| THE DATA |
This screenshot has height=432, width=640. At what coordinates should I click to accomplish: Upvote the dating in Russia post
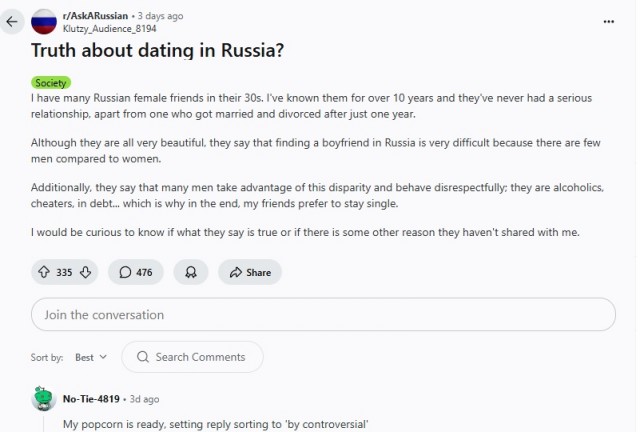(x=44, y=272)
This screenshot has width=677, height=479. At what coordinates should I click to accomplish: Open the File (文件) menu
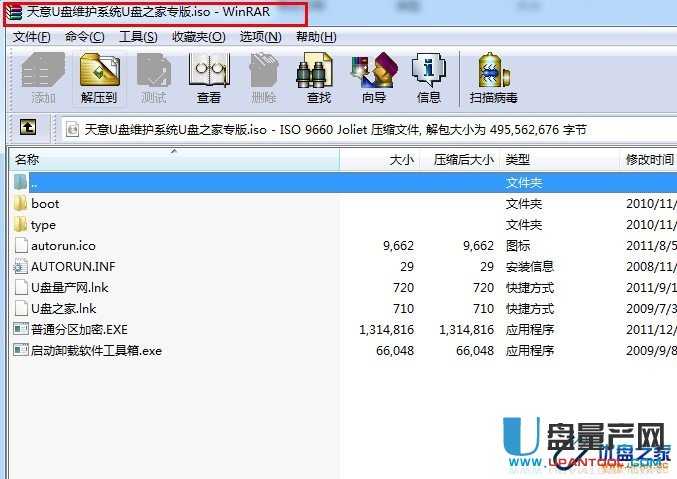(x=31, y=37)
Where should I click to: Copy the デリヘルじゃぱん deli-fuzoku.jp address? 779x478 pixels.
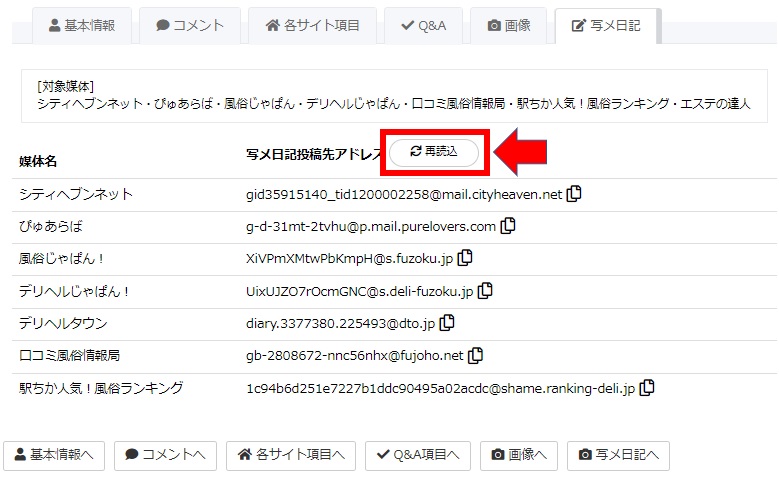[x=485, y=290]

| WORK REQUIRED |
Write each entry again exactly, minus any images.

| ANSWER TO THE EXERCISE |
This screenshot has height=432, width=640. At what coordinates should I click to accomplish: Upvote the dating in Russia post
(x=44, y=272)
This screenshot has width=677, height=479. At what coordinates should I click to accomplish: Open the File (文件) menu
(x=31, y=37)
Where should I click to: Copy the デリヘルじゃぱん deli-fuzoku.jp address? 779x478 pixels.
[x=485, y=290]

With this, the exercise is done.